> [Exercise description]: Rewrite the items below with "GUI agent" changed to "desktop assistant" wherever it occurs, keeping every other word, number, and line unchanged.

┌─ Supplied data

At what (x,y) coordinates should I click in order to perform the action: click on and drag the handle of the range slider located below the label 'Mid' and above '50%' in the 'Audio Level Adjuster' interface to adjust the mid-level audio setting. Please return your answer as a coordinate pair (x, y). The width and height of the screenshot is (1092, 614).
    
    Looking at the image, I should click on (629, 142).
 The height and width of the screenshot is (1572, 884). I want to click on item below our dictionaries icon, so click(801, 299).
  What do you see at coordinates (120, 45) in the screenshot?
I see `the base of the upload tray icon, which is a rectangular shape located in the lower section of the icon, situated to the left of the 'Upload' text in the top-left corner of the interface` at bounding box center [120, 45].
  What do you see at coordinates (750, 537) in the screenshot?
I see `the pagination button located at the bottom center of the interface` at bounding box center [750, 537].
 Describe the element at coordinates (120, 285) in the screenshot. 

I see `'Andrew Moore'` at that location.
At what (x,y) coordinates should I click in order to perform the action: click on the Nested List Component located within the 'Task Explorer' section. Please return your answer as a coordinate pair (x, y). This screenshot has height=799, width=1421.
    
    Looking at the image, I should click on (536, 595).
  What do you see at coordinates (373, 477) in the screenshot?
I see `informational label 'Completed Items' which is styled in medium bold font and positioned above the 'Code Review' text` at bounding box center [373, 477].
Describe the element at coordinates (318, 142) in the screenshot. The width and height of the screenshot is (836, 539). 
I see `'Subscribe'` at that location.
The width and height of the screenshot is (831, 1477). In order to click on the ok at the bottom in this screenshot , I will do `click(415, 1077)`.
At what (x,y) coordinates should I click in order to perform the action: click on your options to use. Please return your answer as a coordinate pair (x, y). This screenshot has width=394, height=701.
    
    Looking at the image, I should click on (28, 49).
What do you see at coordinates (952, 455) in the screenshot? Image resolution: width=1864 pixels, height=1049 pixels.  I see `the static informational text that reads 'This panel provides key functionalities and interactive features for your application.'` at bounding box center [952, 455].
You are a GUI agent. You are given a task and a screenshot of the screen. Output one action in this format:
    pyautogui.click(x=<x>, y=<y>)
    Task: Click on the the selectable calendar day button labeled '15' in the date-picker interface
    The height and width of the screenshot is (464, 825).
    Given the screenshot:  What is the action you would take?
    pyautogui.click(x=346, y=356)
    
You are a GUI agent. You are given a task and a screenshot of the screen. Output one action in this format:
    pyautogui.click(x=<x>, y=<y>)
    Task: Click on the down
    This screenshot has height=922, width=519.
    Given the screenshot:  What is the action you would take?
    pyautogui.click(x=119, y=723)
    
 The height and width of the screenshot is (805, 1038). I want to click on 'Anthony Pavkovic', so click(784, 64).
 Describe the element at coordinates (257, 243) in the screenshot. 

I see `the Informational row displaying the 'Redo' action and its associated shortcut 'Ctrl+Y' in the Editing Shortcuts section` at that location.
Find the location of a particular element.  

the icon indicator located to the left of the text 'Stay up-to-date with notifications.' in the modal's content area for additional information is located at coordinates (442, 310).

└─

> [Exercise output]:
At what (x,y) coordinates should I click in order to perform the action: click on and drag the handle of the range slider located below the label 'Mid' and above '50%' in the 'Audio Level Adjuster' interface to adjust the mid-level audio setting. Please return your answer as a coordinate pair (x, y). The width and height of the screenshot is (1092, 614).
    
    Looking at the image, I should click on (629, 142).
 The height and width of the screenshot is (1572, 884). I want to click on item below our dictionaries icon, so click(801, 299).
  What do you see at coordinates (120, 45) in the screenshot?
I see `the base of the upload tray icon, which is a rectangular shape located in the lower section of the icon, situated to the left of the 'Upload' text in the top-left corner of the interface` at bounding box center [120, 45].
  What do you see at coordinates (750, 537) in the screenshot?
I see `the pagination button located at the bottom center of the interface` at bounding box center [750, 537].
 Describe the element at coordinates (120, 285) in the screenshot. 

I see `'Andrew Moore'` at that location.
At what (x,y) coordinates should I click in order to perform the action: click on the Nested List Component located within the 'Task Explorer' section. Please return your answer as a coordinate pair (x, y). This screenshot has height=799, width=1421.
    
    Looking at the image, I should click on (536, 595).
  What do you see at coordinates (373, 477) in the screenshot?
I see `informational label 'Completed Items' which is styled in medium bold font and positioned above the 'Code Review' text` at bounding box center [373, 477].
Describe the element at coordinates (318, 142) in the screenshot. The width and height of the screenshot is (836, 539). 
I see `'Subscribe'` at that location.
The width and height of the screenshot is (831, 1477). In order to click on the ok at the bottom in this screenshot , I will do `click(415, 1077)`.
At what (x,y) coordinates should I click in order to perform the action: click on your options to use. Please return your answer as a coordinate pair (x, y). This screenshot has width=394, height=701.
    
    Looking at the image, I should click on (28, 49).
What do you see at coordinates (952, 455) in the screenshot? Image resolution: width=1864 pixels, height=1049 pixels.  I see `the static informational text that reads 'This panel provides key functionalities and interactive features for your application.'` at bounding box center [952, 455].
You are a desktop assistant. You are given a task and a screenshot of the screen. Output one action in this format:
    pyautogui.click(x=<x>, y=<y>)
    Task: Click on the the selectable calendar day button labeled '15' in the date-picker interface
    The height and width of the screenshot is (464, 825).
    Given the screenshot:  What is the action you would take?
    pyautogui.click(x=346, y=356)
    
You are a desktop assistant. You are given a task and a screenshot of the screen. Output one action in this format:
    pyautogui.click(x=<x>, y=<y>)
    Task: Click on the down
    This screenshot has height=922, width=519.
    Given the screenshot:  What is the action you would take?
    pyautogui.click(x=119, y=723)
    
 The height and width of the screenshot is (805, 1038). I want to click on 'Anthony Pavkovic', so click(784, 64).
 Describe the element at coordinates (257, 243) in the screenshot. 

I see `the Informational row displaying the 'Redo' action and its associated shortcut 'Ctrl+Y' in the Editing Shortcuts section` at that location.
Find the location of a particular element.  

the icon indicator located to the left of the text 'Stay up-to-date with notifications.' in the modal's content area for additional information is located at coordinates (442, 310).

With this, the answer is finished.